▶ [Dataset items]:

==========

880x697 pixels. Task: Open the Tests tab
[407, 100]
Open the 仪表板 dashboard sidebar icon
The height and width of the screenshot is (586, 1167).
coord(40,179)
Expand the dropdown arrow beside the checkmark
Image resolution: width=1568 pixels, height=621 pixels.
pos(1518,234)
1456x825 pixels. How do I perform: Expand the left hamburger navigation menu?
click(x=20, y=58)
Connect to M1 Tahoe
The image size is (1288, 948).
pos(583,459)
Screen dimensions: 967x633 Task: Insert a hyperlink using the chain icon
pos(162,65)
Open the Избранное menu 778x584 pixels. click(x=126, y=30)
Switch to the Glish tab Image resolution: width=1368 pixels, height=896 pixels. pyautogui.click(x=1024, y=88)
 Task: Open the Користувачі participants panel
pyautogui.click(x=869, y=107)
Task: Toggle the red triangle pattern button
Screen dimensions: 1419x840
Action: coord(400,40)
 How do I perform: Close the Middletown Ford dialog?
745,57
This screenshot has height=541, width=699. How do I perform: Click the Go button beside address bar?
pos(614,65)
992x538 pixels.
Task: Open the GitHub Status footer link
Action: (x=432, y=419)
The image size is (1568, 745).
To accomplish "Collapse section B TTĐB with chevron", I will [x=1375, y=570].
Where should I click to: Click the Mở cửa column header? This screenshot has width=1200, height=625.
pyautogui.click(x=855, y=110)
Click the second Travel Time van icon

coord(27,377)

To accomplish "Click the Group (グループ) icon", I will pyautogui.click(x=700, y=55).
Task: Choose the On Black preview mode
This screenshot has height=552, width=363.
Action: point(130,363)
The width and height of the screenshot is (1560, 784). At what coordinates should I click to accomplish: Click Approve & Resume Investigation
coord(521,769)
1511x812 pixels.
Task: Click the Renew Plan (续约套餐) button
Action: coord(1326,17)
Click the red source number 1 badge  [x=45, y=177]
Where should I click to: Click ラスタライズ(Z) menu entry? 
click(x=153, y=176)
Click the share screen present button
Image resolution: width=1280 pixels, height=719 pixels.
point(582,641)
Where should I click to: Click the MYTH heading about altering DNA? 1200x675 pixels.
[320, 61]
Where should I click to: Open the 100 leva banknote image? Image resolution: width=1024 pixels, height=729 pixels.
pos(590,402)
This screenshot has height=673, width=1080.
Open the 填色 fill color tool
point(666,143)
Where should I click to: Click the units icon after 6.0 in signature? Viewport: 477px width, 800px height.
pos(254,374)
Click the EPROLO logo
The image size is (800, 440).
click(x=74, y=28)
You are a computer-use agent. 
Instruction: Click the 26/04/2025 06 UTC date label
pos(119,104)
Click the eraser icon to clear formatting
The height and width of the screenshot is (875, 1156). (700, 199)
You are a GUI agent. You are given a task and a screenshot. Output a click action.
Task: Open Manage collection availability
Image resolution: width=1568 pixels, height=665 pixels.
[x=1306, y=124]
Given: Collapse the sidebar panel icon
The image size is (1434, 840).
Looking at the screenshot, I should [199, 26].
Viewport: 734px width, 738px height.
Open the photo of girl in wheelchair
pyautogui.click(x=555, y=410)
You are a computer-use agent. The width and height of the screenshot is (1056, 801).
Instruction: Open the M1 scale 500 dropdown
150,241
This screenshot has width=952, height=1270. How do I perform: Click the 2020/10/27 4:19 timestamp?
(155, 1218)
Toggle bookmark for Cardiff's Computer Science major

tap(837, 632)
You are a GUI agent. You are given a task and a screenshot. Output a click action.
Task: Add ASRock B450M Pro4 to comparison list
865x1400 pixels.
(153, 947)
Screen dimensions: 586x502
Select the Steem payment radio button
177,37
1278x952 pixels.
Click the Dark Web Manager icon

==========

▶ [GOAL]: Rewrite all of the records above, swapping each "Where should I click to:" for "Where do I click to:" and keeping everything else the same.

▶ [OUTPUT OF THE TASK]:
880x697 pixels. Task: Open the Tests tab
[407, 100]
Open the 仪表板 dashboard sidebar icon
The height and width of the screenshot is (586, 1167).
coord(40,179)
Expand the dropdown arrow beside the checkmark
Image resolution: width=1568 pixels, height=621 pixels.
pos(1518,234)
1456x825 pixels. How do I perform: Expand the left hamburger navigation menu?
click(x=20, y=58)
Connect to M1 Tahoe
The image size is (1288, 948).
pos(583,459)
Screen dimensions: 967x633 Task: Insert a hyperlink using the chain icon
pos(162,65)
Open the Избранное menu 778x584 pixels. click(x=126, y=30)
Switch to the Glish tab Image resolution: width=1368 pixels, height=896 pixels. pyautogui.click(x=1024, y=88)
 Task: Open the Користувачі participants panel
pyautogui.click(x=869, y=107)
Task: Toggle the red triangle pattern button
Screen dimensions: 1419x840
Action: coord(400,40)
 How do I perform: Close the Middletown Ford dialog?
745,57
This screenshot has height=541, width=699. How do I perform: Click the Go button beside address bar?
pos(614,65)
992x538 pixels.
Task: Open the GitHub Status footer link
Action: (x=432, y=419)
The image size is (1568, 745).
To accomplish "Collapse section B TTĐB with chevron", I will [x=1375, y=570].
Where do I click to: Click the Mở cửa column header? This screenshot has width=1200, height=625.
pyautogui.click(x=855, y=110)
Click the second Travel Time van icon

coord(27,377)

To accomplish "Click the Group (グループ) icon", I will pyautogui.click(x=700, y=55).
Task: Choose the On Black preview mode
This screenshot has height=552, width=363.
Action: point(130,363)
The width and height of the screenshot is (1560, 784). At what coordinates should I click to accomplish: Click Approve & Resume Investigation
coord(521,769)
1511x812 pixels.
Task: Click the Renew Plan (续约套餐) button
Action: coord(1326,17)
Click the red source number 1 badge  [x=45, y=177]
Where do I click to: Click ラスタライズ(Z) menu entry? 
click(x=153, y=176)
Click the share screen present button
Image resolution: width=1280 pixels, height=719 pixels.
point(582,641)
Where do I click to: Click the MYTH heading about altering DNA? 1200x675 pixels.
[320, 61]
Where do I click to: Open the 100 leva banknote image? Image resolution: width=1024 pixels, height=729 pixels.
pos(590,402)
This screenshot has height=673, width=1080.
Open the 填色 fill color tool
point(666,143)
Where do I click to: Click the units icon after 6.0 in signature? Viewport: 477px width, 800px height.
pos(254,374)
Click the EPROLO logo
The image size is (800, 440).
click(x=74, y=28)
You are a computer-use agent. 
Instruction: Click the 26/04/2025 06 UTC date label
pos(119,104)
Click the eraser icon to clear formatting
The height and width of the screenshot is (875, 1156). (700, 199)
You are a GUI agent. You are given a task and a screenshot. Output a click action.
Task: Open Manage collection availability
Image resolution: width=1568 pixels, height=665 pixels.
[x=1306, y=124]
Given: Collapse the sidebar panel icon
The image size is (1434, 840).
Looking at the screenshot, I should [199, 26].
Viewport: 734px width, 738px height.
Open the photo of girl in wheelchair
pyautogui.click(x=555, y=410)
You are a computer-use agent. The width and height of the screenshot is (1056, 801).
Instruction: Open the M1 scale 500 dropdown
150,241
This screenshot has width=952, height=1270. How do I perform: Click the 2020/10/27 4:19 timestamp?
(155, 1218)
Toggle bookmark for Cardiff's Computer Science major

tap(837, 632)
You are a GUI agent. You are given a task and a screenshot. Output a click action.
Task: Add ASRock B450M Pro4 to comparison list
865x1400 pixels.
(153, 947)
Screen dimensions: 586x502
Select the Steem payment radio button
177,37
1278x952 pixels.
Click the Dark Web Manager icon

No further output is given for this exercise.